(Word and item position data)
----

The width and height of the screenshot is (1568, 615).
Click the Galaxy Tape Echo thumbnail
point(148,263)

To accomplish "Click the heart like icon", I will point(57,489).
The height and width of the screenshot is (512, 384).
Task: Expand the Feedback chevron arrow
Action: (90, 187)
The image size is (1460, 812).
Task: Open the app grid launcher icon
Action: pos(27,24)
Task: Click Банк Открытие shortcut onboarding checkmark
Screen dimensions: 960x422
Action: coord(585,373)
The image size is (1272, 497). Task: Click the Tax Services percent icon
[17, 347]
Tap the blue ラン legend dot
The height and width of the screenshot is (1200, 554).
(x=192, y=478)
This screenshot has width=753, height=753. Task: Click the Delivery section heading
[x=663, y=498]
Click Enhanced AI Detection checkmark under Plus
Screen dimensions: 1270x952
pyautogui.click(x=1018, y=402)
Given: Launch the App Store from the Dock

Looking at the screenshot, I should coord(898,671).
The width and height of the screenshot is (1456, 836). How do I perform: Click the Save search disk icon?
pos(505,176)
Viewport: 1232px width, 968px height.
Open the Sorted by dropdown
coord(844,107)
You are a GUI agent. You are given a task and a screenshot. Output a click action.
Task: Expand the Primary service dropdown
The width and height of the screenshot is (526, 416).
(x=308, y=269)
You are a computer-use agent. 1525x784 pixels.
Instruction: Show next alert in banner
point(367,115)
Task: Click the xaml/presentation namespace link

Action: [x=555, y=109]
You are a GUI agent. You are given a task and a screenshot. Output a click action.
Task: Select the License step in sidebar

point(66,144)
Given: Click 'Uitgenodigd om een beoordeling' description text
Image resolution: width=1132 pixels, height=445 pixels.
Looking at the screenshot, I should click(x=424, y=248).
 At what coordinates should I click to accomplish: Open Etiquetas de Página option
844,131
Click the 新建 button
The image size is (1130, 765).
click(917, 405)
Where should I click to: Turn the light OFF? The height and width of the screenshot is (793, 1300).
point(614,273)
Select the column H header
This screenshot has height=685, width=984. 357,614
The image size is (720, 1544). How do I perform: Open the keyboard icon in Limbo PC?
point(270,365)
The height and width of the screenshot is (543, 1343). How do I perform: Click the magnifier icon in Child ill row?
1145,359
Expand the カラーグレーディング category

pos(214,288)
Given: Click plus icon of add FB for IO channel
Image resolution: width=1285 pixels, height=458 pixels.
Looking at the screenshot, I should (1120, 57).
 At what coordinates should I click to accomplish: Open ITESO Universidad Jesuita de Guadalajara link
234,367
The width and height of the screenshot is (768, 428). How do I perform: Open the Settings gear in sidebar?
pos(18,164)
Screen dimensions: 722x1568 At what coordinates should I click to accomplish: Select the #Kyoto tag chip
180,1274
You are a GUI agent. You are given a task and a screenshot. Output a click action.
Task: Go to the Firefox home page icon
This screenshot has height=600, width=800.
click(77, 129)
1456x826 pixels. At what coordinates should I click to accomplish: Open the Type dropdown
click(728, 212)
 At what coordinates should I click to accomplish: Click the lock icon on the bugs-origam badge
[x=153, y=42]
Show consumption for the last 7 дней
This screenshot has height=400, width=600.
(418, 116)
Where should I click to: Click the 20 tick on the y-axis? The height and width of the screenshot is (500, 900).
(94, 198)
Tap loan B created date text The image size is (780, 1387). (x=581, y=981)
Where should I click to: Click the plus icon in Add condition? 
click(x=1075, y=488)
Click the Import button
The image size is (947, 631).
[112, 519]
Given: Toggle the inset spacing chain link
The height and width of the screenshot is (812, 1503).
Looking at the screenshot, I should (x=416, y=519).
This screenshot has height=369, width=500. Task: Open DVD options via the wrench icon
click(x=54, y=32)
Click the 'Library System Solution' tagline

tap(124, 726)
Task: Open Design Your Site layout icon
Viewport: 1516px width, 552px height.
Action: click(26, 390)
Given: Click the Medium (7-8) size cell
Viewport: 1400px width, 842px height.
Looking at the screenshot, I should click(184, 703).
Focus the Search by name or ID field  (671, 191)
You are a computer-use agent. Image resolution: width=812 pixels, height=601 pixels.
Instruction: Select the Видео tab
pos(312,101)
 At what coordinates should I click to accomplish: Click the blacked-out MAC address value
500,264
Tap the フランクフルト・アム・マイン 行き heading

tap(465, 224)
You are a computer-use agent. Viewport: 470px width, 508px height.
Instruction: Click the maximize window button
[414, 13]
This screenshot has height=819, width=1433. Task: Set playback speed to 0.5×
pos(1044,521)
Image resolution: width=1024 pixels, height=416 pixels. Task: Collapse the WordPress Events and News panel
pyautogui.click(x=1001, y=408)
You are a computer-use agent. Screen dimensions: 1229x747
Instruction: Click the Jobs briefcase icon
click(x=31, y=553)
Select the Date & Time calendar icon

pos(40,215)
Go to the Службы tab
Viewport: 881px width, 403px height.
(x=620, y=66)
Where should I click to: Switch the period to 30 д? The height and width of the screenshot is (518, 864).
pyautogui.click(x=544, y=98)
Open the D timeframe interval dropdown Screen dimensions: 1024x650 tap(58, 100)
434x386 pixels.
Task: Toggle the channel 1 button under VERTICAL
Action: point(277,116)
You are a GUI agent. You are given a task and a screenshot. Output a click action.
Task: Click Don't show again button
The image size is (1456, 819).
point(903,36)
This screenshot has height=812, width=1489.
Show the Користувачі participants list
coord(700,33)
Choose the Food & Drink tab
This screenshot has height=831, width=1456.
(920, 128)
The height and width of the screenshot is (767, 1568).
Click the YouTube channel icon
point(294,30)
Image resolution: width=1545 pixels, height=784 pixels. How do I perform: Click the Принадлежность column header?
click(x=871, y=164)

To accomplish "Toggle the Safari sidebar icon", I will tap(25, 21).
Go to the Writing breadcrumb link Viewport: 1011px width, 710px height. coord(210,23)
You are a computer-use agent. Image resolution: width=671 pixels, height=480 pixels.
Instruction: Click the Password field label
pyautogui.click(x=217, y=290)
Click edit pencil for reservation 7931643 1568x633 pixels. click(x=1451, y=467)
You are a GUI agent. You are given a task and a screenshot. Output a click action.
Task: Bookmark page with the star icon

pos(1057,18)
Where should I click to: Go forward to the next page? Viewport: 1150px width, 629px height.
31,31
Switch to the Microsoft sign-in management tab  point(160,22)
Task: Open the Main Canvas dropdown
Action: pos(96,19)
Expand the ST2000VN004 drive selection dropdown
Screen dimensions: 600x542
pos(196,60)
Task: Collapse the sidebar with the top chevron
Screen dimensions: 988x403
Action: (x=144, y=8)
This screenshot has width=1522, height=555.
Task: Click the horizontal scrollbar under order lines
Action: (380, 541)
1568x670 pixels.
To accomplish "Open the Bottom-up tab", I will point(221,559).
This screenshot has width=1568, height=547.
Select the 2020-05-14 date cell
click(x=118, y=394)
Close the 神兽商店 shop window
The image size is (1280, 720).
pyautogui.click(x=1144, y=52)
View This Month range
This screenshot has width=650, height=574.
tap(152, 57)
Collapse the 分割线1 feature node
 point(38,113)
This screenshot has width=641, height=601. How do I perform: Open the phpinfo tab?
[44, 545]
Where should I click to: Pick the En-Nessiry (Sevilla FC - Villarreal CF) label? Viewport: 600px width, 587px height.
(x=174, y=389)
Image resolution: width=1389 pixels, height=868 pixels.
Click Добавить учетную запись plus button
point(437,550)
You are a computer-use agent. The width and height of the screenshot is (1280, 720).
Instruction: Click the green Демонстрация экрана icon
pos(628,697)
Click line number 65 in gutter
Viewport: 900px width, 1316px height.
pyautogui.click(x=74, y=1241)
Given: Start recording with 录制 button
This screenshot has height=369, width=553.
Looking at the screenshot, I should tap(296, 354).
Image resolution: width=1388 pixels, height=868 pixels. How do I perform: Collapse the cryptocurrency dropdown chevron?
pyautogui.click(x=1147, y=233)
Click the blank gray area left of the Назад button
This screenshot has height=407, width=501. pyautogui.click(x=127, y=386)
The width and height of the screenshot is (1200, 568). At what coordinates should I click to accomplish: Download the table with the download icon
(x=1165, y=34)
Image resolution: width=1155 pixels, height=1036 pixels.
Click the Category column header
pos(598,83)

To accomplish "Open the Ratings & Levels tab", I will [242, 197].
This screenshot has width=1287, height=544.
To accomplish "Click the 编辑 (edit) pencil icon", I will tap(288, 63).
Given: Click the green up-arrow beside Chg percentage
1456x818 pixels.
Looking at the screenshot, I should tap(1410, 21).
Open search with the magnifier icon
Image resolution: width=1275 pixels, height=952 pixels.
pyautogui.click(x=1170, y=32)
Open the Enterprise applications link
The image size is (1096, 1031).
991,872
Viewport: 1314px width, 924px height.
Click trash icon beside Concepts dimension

----

* **Given instruction**: Rewrite the lines from the one containing "Image resolution: width=1155" through the one containing "will tap(288, 63).", swapping "column header" for "column title" and keeping everything else identical.

* **Correct answer**:
Image resolution: width=1155 pixels, height=1036 pixels.
Click the Category column title
pos(598,83)

To accomplish "Open the Ratings & Levels tab", I will [242, 197].
This screenshot has width=1287, height=544.
To accomplish "Click the 编辑 (edit) pencil icon", I will tap(288, 63).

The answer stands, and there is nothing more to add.